EXTRAIT DE LA PAGE |
►

Uber m’a tuer – les professions réglementées

Les deux évolutions majeures qui devraient transformer le travail dans les prochaines années sont la robotisation et l’intelligence artificielle d’un côté et ce qu’il est convenu d’appeler l’uberisation de l’autre. En ce qui concerne la robotisation, deux chercheurs de la Oxford Martin School, Carl Benedikt Frey et Michael Osborne, avaient en effet fait sensation en 2013 en estimant que 47 % du total des emplois aux États-Unis présentaient de grands risques de devenir automatisables à une échéance d’une ou deux décennies. Nous aurons l’occasion d’y revenir. L’entreprise Uber est quant à elle devenue le symbole d’un phénomène récent consistant à permettre aux professionnels et aux clients de se mettre en contact direct, de manière quasi-instantanée, grâce à l’utilisation des nouvelles technologies. La mutualisation de la gestion administrative et des infrastructures lourdes permet notamment de réduire le coût de revient de ce type de service ainsi que les poids des formalités pour les usagers. Les moyens technologiques permettant « l’uberisation » sont la généralisation du haut débit, de l’internet mobile, des smartphones et de la géolocalisation. Cette uberisation s’inscrit de manière plus large dans le cadre de l’économie collaborative et s’oppose en au monde fixe et stable du salariat, des statuts et des professions réglementées.

◄

DONNÉES FOURNIES |
►

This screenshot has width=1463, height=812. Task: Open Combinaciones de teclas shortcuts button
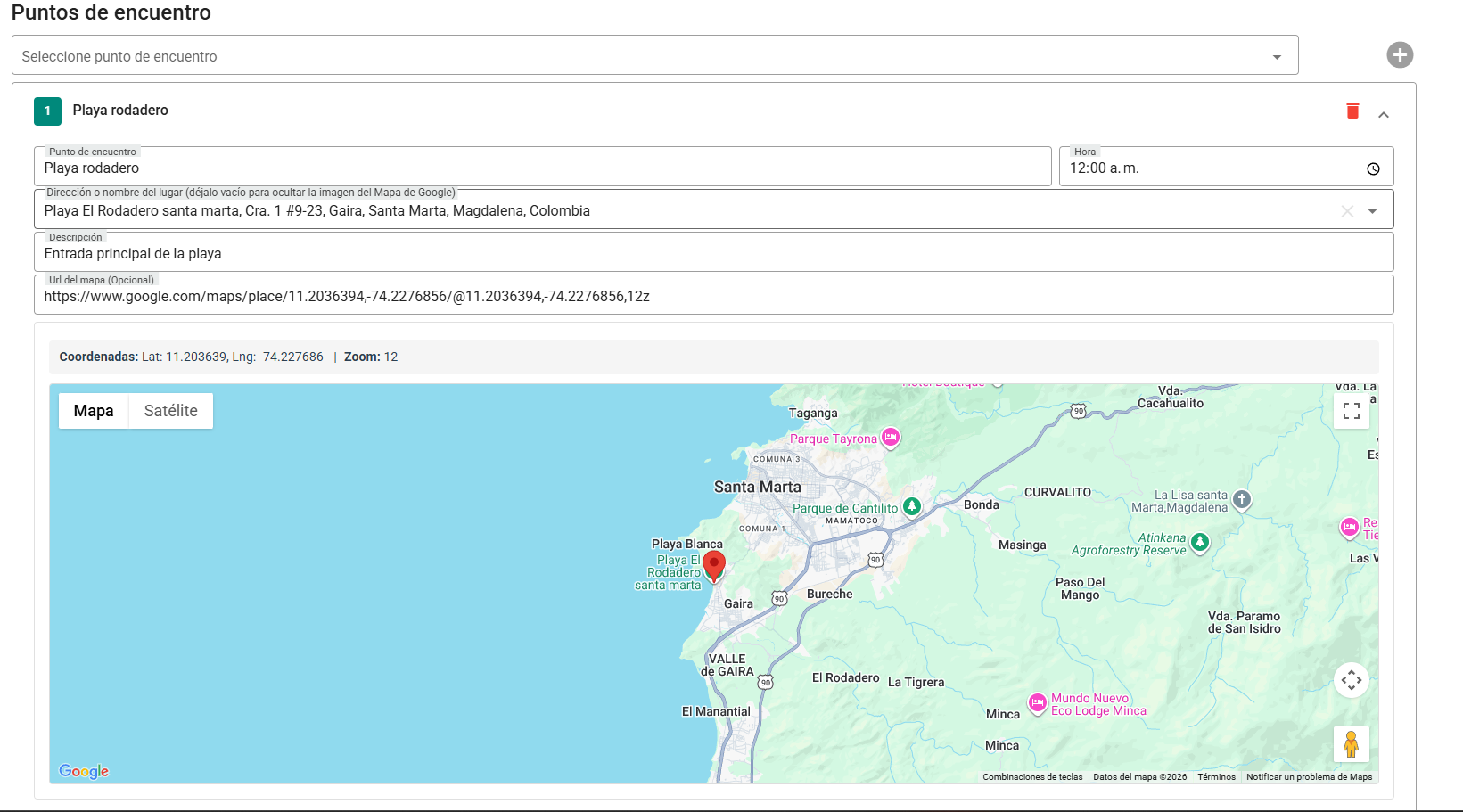[1032, 777]
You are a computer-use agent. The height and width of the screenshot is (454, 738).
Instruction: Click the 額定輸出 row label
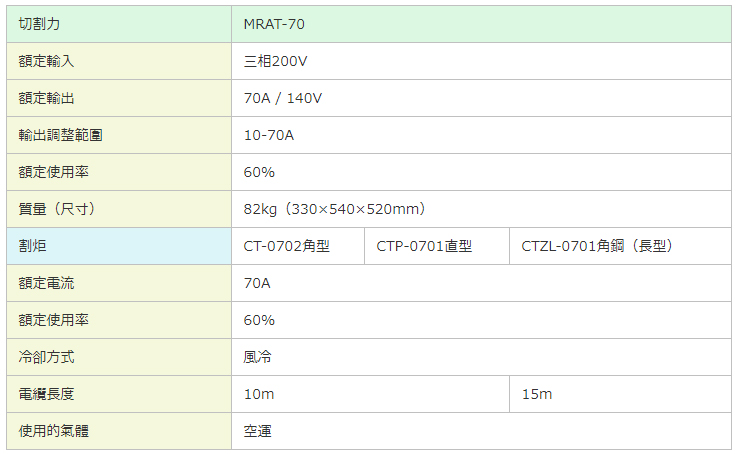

◄

CONSIGNE |
Reprenez le texte sur l’uberisation et les professions réglementées à partir de sa dernière phrase et poursuivez-le.

RÉPONSE |
La « plateformisation », la désintermédiation

La désintermédiation

Uber, Airbnb, Blablacar, leboncoin, youtube, tinder, grindr, tripadvisor, expedia, hotels.com, amazon, ebay, lafourchette, meetic, evaneos, doctolib, seloger, blablacar, guesttoguest, Ouistock, … on ne compte plus les plateformes numériques qui mettent en relation l’offre et la demande. Sur ces plateformes, qui peuvent être des sites internet ou des applications mobiles, vous détaillez ce que vous êtes prêt à offrir si vous êtes un « offreur » ou vous effectuez une simple recherche si vous êtes un « demandeur ». Sur certaines plateformes, comme les sites de rencontre, vous pouvez être à la fois « offreur » et « demandeur ».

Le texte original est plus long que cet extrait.